Over the years, I've seen tornado damage more times than I can count. But I will say this. You never get used to seeing peoples lives literally blown apart.
We spent the day yesterday in an area called Choctaw. You could tell that the neighborhood was tight-knit right away, and that they were all in a state of shock.
One woman was in her driveway when we approached. Her husband, an active duty Air Force member home on leave, was in the hospital recovering from his injuries. She told how he had survived several tours of duty in Iraq, but got injured in his own home due to a tornado.
Another woman, Robyn, walked us through the remains of her home. Imagine one of those set pieces used in movies where the doors swing open but there's nothing behind them. That's what the front of her home looked like. There was a front door, but when you opened it, you were met with a 10 foot pile of 2x4s and massive trees. She has no walls, no ceiling, nothing. She and her husband survived in a tiny linen closet that could barely fit a child. It was miraculous and horrifying at the same time. That tiny closet was the only room of the entire house completely in tact.
The stories go on for days. People here in Oklahoma have been through a major trauma and the Red Cross is doing all we can to help. We've been out on the streets with feeding vehicles and damage assessment teams. We've distributed tons of work gloves, shovels, rakes and tarps and we've hugged a lot of these good people.
Today, we turn our focus to Disaster Mental Health counseling.
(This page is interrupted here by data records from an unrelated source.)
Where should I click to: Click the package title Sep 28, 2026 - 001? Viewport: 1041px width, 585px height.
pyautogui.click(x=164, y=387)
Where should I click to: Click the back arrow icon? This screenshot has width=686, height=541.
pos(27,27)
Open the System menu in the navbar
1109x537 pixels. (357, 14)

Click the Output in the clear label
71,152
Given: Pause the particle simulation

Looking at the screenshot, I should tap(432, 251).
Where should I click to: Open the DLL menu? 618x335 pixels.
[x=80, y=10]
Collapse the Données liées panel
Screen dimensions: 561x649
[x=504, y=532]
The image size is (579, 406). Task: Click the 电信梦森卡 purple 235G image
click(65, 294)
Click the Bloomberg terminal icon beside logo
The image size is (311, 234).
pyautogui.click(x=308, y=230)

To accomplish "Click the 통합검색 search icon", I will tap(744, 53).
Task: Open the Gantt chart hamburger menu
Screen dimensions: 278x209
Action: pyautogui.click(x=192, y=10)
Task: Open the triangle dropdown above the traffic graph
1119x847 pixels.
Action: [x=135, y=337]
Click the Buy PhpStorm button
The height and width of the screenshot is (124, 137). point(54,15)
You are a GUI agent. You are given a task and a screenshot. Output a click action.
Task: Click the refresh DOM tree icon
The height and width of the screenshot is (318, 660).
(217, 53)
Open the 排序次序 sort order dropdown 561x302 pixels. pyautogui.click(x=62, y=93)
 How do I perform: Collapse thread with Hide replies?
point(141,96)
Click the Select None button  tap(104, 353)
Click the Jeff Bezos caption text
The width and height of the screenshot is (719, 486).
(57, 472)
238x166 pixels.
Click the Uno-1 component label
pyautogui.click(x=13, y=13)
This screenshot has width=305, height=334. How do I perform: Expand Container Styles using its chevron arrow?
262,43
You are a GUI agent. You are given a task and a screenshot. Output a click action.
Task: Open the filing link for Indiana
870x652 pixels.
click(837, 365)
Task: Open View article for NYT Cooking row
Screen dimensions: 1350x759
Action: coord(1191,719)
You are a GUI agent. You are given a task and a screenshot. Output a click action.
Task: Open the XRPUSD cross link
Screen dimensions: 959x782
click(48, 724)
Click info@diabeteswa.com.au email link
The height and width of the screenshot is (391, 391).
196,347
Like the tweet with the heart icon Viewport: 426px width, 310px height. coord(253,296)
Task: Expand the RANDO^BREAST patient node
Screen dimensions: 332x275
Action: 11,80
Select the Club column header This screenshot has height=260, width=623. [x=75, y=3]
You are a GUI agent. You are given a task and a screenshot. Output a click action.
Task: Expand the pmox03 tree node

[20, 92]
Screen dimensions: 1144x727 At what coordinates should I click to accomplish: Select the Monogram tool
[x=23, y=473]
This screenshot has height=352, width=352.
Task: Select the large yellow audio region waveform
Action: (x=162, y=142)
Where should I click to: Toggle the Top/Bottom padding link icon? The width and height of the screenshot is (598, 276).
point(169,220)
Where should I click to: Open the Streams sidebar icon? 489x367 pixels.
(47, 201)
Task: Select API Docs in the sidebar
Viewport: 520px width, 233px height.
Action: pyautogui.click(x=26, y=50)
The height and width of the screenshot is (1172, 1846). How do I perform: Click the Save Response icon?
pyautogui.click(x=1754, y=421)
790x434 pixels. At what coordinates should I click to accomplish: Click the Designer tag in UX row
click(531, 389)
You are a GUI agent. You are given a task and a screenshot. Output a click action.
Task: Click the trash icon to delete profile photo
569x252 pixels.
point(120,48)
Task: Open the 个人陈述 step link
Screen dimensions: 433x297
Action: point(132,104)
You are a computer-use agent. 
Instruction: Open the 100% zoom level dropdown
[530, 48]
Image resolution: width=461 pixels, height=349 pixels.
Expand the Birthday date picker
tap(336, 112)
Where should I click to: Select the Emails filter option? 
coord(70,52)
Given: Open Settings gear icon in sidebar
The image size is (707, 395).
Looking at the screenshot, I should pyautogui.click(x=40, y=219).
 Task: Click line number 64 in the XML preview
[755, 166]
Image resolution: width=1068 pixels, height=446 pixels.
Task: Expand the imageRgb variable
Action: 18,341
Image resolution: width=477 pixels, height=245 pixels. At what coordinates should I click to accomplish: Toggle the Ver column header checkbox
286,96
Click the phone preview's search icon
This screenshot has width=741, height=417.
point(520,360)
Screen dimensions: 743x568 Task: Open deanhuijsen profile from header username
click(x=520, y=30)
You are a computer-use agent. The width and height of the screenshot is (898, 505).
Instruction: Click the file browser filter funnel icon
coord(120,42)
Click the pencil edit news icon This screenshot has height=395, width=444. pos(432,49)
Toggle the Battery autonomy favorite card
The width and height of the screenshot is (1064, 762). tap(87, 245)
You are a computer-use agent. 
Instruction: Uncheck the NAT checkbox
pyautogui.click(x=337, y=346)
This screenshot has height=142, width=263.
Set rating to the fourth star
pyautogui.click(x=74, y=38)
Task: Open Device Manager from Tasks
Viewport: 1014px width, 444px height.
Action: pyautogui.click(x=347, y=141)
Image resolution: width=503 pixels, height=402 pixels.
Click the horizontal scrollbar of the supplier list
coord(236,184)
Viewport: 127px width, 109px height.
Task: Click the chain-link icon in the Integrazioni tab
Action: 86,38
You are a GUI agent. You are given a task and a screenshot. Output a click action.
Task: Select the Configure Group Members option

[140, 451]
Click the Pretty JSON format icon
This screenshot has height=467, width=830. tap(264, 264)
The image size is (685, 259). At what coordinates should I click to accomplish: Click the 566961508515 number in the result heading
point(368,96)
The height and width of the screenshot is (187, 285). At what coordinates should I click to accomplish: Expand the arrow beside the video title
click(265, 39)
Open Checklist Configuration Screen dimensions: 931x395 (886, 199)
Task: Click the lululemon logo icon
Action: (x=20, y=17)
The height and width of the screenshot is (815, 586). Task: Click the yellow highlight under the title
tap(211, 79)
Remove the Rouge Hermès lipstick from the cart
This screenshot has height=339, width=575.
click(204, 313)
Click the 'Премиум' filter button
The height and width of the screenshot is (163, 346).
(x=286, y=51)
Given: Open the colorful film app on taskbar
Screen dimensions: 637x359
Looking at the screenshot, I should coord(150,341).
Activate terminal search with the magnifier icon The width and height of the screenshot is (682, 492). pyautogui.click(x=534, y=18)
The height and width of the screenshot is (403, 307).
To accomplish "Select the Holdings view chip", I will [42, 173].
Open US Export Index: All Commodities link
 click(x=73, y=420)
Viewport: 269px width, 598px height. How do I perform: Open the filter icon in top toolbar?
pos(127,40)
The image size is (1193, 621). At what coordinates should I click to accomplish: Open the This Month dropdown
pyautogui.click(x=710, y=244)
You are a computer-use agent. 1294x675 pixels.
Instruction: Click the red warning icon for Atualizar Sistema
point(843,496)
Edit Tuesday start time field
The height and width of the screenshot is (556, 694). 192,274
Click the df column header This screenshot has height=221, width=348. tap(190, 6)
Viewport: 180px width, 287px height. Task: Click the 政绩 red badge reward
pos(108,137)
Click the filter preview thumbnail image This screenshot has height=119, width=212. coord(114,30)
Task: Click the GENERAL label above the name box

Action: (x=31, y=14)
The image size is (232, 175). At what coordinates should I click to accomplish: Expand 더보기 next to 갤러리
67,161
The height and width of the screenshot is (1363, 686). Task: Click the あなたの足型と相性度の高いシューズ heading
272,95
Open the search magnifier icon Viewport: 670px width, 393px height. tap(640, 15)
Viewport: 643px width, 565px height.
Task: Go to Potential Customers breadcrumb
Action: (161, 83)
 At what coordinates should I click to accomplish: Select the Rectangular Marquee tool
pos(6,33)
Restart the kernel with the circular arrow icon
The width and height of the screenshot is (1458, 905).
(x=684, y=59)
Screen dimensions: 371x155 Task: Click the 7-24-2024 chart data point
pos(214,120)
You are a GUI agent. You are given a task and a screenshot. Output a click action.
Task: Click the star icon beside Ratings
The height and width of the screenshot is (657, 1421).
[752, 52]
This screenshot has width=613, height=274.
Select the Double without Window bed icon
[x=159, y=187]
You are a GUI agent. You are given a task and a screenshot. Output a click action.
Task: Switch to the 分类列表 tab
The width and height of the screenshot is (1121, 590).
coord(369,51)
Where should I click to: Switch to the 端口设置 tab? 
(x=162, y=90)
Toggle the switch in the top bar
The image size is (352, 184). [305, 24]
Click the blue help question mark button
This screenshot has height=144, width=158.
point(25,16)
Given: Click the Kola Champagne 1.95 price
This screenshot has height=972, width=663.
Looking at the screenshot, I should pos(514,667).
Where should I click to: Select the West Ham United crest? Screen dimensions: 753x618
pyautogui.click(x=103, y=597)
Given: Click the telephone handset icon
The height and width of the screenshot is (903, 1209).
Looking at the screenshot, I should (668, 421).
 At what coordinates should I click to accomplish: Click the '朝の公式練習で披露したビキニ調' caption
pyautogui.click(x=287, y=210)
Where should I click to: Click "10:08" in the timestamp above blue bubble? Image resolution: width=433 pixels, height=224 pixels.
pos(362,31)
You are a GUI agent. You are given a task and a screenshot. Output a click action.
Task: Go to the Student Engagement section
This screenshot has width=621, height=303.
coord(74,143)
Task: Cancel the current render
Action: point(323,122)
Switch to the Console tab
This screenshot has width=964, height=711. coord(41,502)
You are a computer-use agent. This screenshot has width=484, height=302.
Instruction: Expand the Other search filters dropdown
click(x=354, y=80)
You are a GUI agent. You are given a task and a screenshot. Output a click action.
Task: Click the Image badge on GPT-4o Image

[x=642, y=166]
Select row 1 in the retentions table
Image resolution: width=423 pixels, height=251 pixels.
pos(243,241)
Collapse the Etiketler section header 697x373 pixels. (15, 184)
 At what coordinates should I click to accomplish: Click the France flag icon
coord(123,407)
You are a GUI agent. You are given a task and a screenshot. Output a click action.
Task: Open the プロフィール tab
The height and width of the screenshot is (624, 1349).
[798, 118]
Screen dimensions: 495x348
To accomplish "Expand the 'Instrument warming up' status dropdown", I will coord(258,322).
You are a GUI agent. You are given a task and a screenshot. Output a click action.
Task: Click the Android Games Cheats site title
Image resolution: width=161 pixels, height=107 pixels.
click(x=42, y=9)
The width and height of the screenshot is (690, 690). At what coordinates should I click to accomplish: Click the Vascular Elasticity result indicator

The weather is expected to turn severe this afternoon so we'll be out this morning making sure everyone is aware of the weather threat and we'll be handing out materials that will let the victims know how they will react today when the skies open up. It's going to be a tough day all right.
As always, it is a privilege to serve through the American Red Cross. I have met wonderful families and terrific Red Cross volunteers here in Oklahoma. And I'm always comforted to know that if our community is affected by a terrible storm like the one they endured, these same folks will rush to Texas to help us out. In my opinion, that is what humanity is all about.